Will this mean a property tax shift to those of us who live in the non-preferred areas of Lynnwood? Will multi-family residents comprise the majority of the residents of Lynnwood? Will government continue to treat the downtown area of Lynnwood as a unique part of the city with a different set of rules to play by? The answers to all these questions right now lean more toward yes than no.

Craig Spicer


Director Washington Conservative PAC

Firland Sanitorium

Education was the cornerstone of life

Someone remarked that I have had an unusual life and I have. High School graduation is upon us again, reminding me that I was the Valedictorian of my class in 1954. However, there were only seven students. Three housewives getting their GEDs and four high school patient students graduating from high school. Officiating was the Superintendent of the Seattle School District in the Firland Sanitorium Tuberculosis Hospital Library. Three years of schooling took four years to complete in 11 months of the year. I had a very special education orchestrated by extraordinarily talented teachers, who, through their ingenuity in formulating courses in a limited situation, were brilliant.

I quickly went from a C-D student to college level in some subjects and even though no credits were given by the school district, I learned from college-level books. Removing grading freed both teacher and student. The rapport that developed was an aid in finding different ways to produce success. Added to this special learning opportunity was the addition of “Patient Teachers” combining writers, editors, attorneys, university and college students, student nurses and doctors, teachers and one psychologist forming a group that gained special permission from the hospital director to create a roundtable-like discussion group with subjects from pea soup to world wars. The experience has been the very cornerstone of my whole existence.
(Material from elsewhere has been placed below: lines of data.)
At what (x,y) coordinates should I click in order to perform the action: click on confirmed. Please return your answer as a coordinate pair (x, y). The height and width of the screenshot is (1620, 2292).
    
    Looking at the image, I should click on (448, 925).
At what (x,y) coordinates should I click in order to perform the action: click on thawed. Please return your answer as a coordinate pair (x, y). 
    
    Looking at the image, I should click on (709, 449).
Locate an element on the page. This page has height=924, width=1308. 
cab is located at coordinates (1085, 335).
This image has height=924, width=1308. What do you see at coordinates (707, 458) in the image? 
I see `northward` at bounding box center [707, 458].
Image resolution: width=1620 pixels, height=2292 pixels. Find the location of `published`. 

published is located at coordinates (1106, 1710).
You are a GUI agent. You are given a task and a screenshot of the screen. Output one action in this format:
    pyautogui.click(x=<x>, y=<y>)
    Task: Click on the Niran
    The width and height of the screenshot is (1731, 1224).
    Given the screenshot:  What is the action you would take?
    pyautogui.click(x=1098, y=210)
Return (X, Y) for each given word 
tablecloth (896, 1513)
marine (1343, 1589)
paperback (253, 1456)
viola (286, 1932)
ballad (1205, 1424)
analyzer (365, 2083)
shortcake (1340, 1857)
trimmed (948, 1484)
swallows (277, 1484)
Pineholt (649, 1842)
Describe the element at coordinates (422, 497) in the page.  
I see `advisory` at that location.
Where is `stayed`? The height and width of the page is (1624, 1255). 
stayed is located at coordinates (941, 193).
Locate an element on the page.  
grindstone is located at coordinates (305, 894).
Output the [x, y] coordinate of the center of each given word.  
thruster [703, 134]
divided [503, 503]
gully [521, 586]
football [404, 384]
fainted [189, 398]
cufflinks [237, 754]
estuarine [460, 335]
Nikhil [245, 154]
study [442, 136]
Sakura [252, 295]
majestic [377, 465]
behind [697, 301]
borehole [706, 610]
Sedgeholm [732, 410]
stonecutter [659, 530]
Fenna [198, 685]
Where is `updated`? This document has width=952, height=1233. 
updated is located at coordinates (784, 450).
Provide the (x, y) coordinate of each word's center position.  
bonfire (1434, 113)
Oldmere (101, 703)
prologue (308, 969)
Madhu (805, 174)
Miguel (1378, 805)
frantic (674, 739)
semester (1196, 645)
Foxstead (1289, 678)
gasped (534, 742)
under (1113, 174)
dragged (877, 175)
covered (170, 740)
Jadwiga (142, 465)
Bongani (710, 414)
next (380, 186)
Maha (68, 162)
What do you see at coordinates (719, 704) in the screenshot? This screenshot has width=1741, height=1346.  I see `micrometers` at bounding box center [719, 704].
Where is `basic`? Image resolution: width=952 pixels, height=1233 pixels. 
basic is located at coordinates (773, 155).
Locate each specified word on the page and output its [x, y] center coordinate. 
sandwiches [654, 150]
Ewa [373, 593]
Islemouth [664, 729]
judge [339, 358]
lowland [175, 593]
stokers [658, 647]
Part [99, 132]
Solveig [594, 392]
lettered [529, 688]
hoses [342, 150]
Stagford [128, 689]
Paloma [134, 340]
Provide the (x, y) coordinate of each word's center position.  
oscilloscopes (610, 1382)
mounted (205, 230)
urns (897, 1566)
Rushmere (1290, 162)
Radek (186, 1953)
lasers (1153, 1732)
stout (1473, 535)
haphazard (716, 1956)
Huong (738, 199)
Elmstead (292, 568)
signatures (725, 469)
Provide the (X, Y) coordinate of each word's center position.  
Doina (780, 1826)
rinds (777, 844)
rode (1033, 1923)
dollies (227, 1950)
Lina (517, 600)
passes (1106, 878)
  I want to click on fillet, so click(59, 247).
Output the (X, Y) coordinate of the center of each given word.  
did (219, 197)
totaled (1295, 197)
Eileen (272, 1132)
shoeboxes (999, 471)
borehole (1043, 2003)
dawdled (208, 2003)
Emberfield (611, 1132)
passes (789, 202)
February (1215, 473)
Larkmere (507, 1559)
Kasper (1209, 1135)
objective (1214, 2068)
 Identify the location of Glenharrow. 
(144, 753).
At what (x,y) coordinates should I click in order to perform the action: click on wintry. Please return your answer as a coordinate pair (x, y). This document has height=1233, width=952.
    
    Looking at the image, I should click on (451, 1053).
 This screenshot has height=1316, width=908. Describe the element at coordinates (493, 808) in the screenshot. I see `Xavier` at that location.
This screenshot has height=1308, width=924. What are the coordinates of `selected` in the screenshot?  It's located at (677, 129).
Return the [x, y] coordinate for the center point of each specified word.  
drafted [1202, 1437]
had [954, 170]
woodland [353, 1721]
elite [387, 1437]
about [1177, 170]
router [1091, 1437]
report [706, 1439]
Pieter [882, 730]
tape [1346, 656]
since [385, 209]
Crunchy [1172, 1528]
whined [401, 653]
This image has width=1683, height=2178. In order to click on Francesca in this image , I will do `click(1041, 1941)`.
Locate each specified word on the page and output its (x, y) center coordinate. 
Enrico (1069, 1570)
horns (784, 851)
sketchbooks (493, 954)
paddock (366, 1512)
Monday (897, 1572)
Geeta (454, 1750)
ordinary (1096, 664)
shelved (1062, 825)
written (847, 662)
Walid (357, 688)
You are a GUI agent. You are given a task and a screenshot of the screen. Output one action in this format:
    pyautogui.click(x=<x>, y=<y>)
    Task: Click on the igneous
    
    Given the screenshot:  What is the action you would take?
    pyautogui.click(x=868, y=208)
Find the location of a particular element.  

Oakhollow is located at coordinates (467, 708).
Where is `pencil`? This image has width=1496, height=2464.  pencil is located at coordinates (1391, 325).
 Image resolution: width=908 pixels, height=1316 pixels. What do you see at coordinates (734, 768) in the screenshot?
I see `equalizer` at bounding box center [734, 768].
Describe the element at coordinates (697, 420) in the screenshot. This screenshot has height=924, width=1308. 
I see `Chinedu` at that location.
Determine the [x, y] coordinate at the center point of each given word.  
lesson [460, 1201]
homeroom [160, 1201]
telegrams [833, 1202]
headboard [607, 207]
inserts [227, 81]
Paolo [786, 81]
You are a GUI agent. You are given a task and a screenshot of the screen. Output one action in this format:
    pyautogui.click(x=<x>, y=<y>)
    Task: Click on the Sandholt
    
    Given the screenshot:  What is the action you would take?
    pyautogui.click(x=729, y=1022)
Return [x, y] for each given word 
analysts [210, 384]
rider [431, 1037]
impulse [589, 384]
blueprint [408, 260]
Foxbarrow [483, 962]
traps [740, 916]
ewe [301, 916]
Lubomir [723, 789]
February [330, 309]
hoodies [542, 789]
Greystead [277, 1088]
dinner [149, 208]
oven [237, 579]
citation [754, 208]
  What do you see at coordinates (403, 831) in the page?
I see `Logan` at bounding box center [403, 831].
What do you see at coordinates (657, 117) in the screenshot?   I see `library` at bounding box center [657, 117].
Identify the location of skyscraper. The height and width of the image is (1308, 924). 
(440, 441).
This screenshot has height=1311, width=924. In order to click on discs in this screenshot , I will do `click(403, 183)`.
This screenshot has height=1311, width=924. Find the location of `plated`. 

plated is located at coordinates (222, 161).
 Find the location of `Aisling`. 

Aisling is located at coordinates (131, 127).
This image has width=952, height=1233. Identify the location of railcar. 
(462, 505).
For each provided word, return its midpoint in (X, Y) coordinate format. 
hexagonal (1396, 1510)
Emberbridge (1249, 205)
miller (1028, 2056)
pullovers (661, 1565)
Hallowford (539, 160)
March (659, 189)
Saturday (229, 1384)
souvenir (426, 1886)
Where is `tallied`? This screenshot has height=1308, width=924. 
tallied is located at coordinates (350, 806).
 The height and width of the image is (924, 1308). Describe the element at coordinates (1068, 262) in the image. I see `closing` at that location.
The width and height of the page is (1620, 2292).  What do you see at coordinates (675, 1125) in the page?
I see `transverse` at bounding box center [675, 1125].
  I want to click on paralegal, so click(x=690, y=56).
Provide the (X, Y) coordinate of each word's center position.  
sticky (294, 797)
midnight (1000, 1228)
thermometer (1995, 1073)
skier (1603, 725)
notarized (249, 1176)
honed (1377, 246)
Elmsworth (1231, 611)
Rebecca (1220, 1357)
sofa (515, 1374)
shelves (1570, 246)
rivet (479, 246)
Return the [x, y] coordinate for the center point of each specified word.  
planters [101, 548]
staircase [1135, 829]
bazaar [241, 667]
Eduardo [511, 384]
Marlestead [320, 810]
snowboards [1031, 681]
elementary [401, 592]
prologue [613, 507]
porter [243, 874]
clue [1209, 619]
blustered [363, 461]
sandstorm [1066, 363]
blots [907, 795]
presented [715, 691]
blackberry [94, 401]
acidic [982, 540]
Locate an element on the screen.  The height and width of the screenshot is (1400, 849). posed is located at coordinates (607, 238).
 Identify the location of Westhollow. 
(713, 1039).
My speech was made in tears of gratitude, followed by a lifetime of serving my community. I am constantly impressed by the rising level of dedication of today’s high school students and I am proud of them. My heart is with them for they are the promise of hope for those coming up behind them — the next generation. Many of us in my generation provided all of you with generally a safer life and better opportunities. How you choose to perform your obligations will determine if you will be able to walk down our streets in the same safety that I can at age 72. I have trust in you. Congratulations Class of 2007! I am anxious to see the new you.